Mr. Fukuda was referring to the fact that the G8 leaders did not say if they had pledged to reduce carbon emissions from today’s levels or from  the 1990 levels specified in the Kyoto accords. “Levels, shmevels,” scoffed French President Nicolas Sarkozy. “The important thing is we pledged to reduce them. We can iron out the details when we make our big promises next year.”
Many observers pointed out that President Bush, who has strenuously resisted making any promises to do something about climate change, had finally agreed to pledge to take action. At this meeting he promised, along with the other leaders,  that the G8 countries would absolutely begin taking steps to reduce carbon emissions as long as China, India and other developing economies agreed to so, too.

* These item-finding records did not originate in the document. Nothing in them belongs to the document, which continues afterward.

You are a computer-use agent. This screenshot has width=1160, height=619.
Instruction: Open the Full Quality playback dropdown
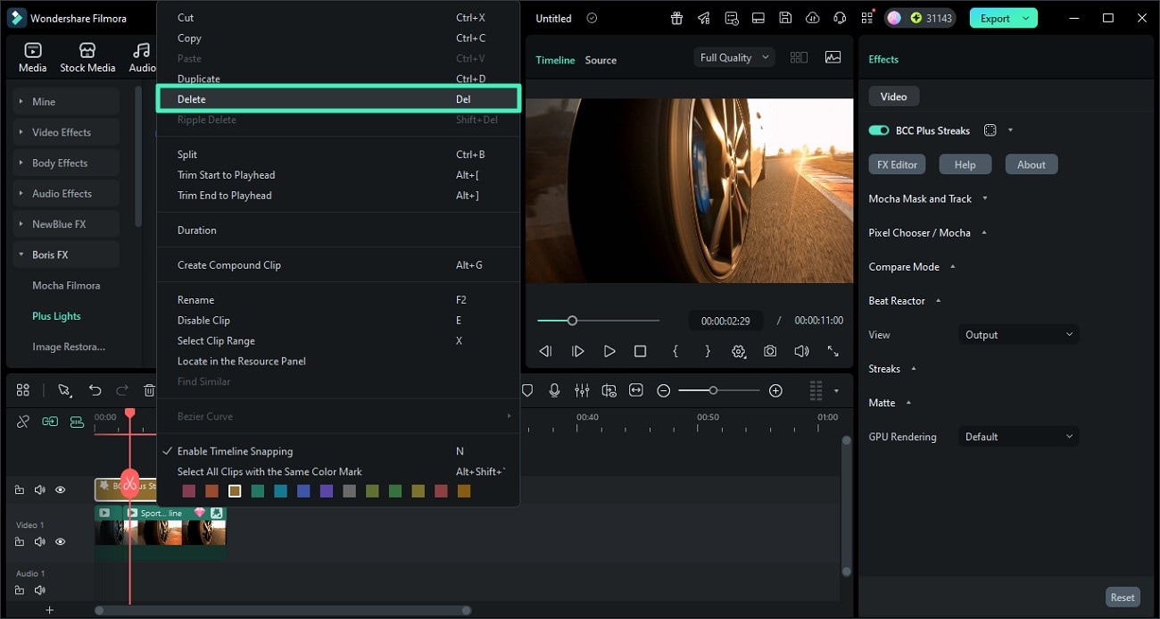[x=733, y=56]
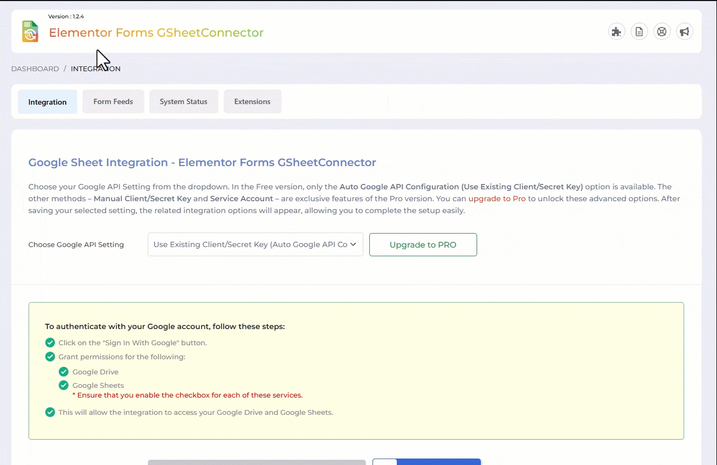Click the megaphone announcement icon

tap(684, 32)
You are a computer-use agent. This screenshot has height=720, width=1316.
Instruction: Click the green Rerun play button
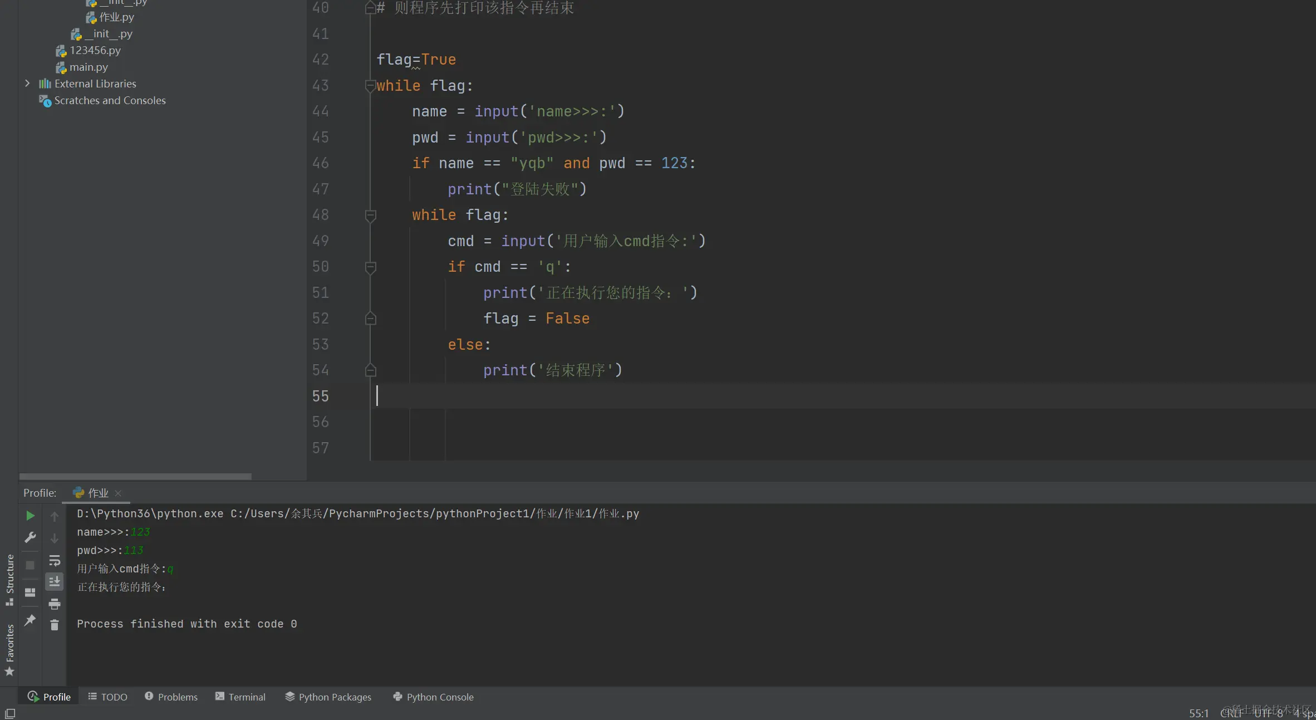[x=30, y=516]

“I’m the decider,” Mr. Bush said, while giving British Prime Minister Gordon Brown a wedgie, “and I’ve decided to do something about this here global warmness, but only if Hu Jintao decides first.” He was referring to President Hu Jintao of China. “I just hope he can get me tickets to the U.S. – China basketball game.”
President Angela Merkel of Germany was quick to point out that besides vowing to do something about climate change, the leaders had made promises about many other pressing world problems. “We promised to do something about world food shortages,” she said as she left the dining hall where the leaders had feasted on an 18-course banquet. “And we promised to do something about poverty in Africa, too. I know that promises alone won’t solve anything, but whatever we don’t solve at this meeting, we’ll talk about at our next meeting. I promise.”